O primeiro evento com mais de mil pessoas após 18 meses de quarentena
Caê Vasconcelos
Nesta última terça-feira (05), deixei o medo de lado e fui ver o Osasco Voleibol Clube, meu time de vôlei do coração, jogar no Ginásio Esportivo José Liberatti, em Osasco, na região metropolitana de São Paulo. E valeu a pena ter enfrentado minha insegurança inicial.
Foi bonito ver a juventude, com cautela, tentando recuperar espaços públicos. Como jornalista, deu vontade de fazer algumas entrevistas, mas desisti. Decidi tornar aquela experiência neste texto em primeira pessoa.
A gente sabe que a pandemia do coronavírus não acabou, muita gente ainda não se vacinou, mas, de fato, a vacinação avançou. Por isso alguns lugares e eventos estão sendo reabertos. Como os jogos de vôlei nos ginásios.

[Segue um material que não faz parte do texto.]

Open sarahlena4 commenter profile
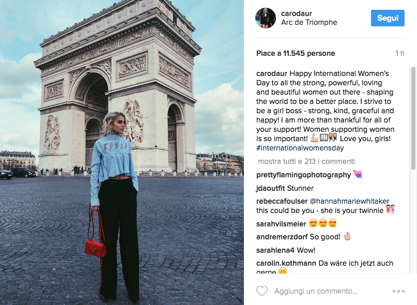Viewport: 417px width, 305px height. coord(275,250)
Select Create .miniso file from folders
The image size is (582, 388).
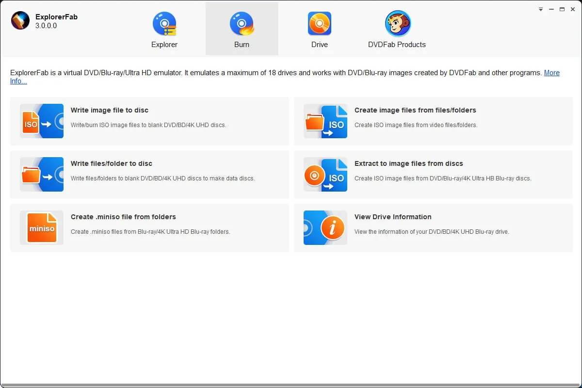tap(123, 217)
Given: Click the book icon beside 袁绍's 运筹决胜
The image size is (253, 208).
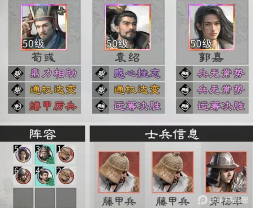Looking at the screenshot, I should coord(101,106).
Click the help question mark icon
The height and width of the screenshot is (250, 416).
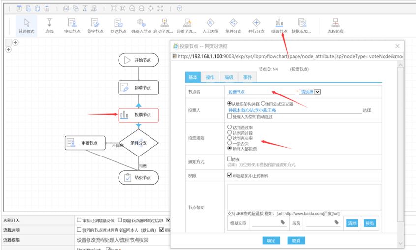pos(179,8)
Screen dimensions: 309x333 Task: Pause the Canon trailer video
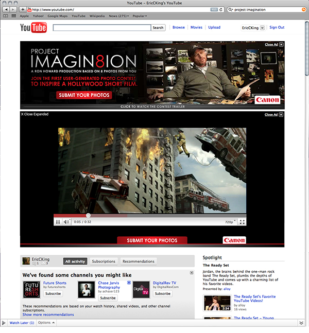(58, 222)
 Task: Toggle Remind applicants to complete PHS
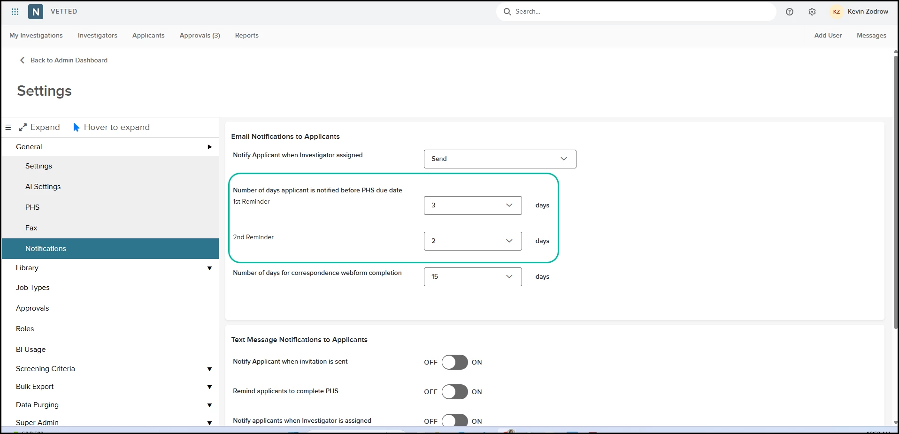(x=454, y=392)
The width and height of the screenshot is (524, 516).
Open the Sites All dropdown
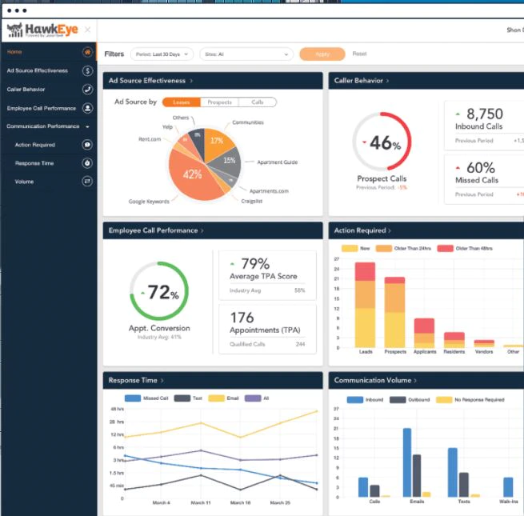click(246, 54)
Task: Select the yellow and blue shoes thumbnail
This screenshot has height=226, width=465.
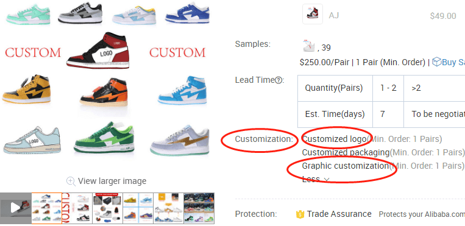Action: (x=138, y=208)
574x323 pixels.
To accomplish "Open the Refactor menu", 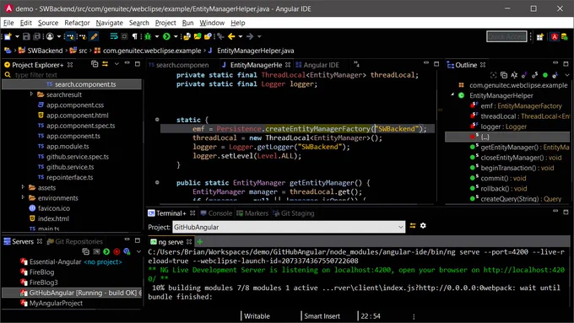I will [x=77, y=23].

Eu sempre fui fã de esportes, principalmente vôlei e futebol feminino, mas as Olimpíadas de Tóquio, e o agravante de estar trancado em casa há tanto tempo, despertaram em mim uma vontade enorme de assistir mais jogos presencialmente. Prometi para mim mesmo que, assim que pudesse, iria a todas as partidas que eu pudesse.
A pandemia pra mim foi uma espécie de renascimento (principalmente por conta da minha transição social de gênero), e tendo refletido sobre aproveitar os momentos únicos como uma obrigação. Mas eu não imaginava que fosse viver isso ainda em 2021.
Quando o Osasco anunciou nas redes que o primeiro jogo da semifinal do Campeonato Paulista, contra o Pinheiros, seria no Liberatti, e que teria torcida, minha primeira reação foi de crítica. “Será que é hora pra isso? A pandemia ainda não acabou, nem todo mundo se vacinou.”
Aí veio o anúncio das regras para que a torcida pudesse comparecer ao jogo e fiquei mais tranquilo: só entraria no ginásio quem tomou pelo menos uma dose da vacina, com apresentação de um teste negativo da Covid-19, máscaras obrigatórias durante toda a partida e limite de 30% do público. Deu um alívio. Decidi que iria.
Domingo os ingressos foram liberados para venda, e em duas horas esgotaram-se. Para quem não sabe, os jogos de vôlei são gratuitos até as partidas finais. Aliás, está aí um lazer bem massa pra você fazer e ainda ajuda a fortalecer o esporte feminino.
Bateu uma ansiedade do momento que garanti meu ingresso até quando saí de casa na terça à noite. Quando chegou o momento de ir para o ginásio, meus sentimentos eram contraditórios: euforia e medo. Sabia que os protocolos sanitários seriam respeitados no jogo, mas os ginásios são locais fechados. Fui.
Além de ser o primeiro jogo pós-quarentena, era o meu primeiro jogo pós-transição social de gênero, com uma coincidência: nesta temporada, a única jogadora trans de vôlei no Brasil entrou para o meu time. Imagina a ansiedade deste torcedor trans? Ver Tifanny Abreu pela primeira vez usando a camiseta do meu time (e marcando muitos pontos) foi uma emoção a mais.
Quando entrei no ginásio o jogo já estava para começar. Encontrei uma cadeira em uma fileira mais vazia: o distanciamento estava sendo seguido “como dava”, pulando umas cadeiras dos lados, e nem sempre dava pra pular na frente ou atrás, por conta da geografia do espaço. Até onde meus olhos conseguiam olhar, as 1.200 pessoas ali usaram máscara do começo ao fim do jogo.
Nem lembrava mais como era ouvir música tão alto, deu uma leve atordoada no começo, mas depois (re)acostumei. E ouvir os gritos da torcida? Nem sei explicar a sensação que foi! Mil pessoas gritando “vamos, Osasco!” e “oh oh oh oh, nós somos Osasco, campeão mundial”.
Como disse no começo deste texto, eu até cogitei conversar com algumas pessoas na torcida, mas a emoção do momento foi tão grande que parecia muito errado atrapalhar aquele momento único na vida de cada uma daquelas pessoas que, finalmente, saíram de casa pra ver o Osasco fora das telas.
Deu tudo muito certo: o Osasco ganhou por 3 sets a 0 do Pinheiros em um jogo lindo de se ver (e de torcer). Com prudência e cautela, por enquanto, esperando que toda a população receba a sua segunda dose e que, em breve, possamos falar de um período “pós-pandemia”.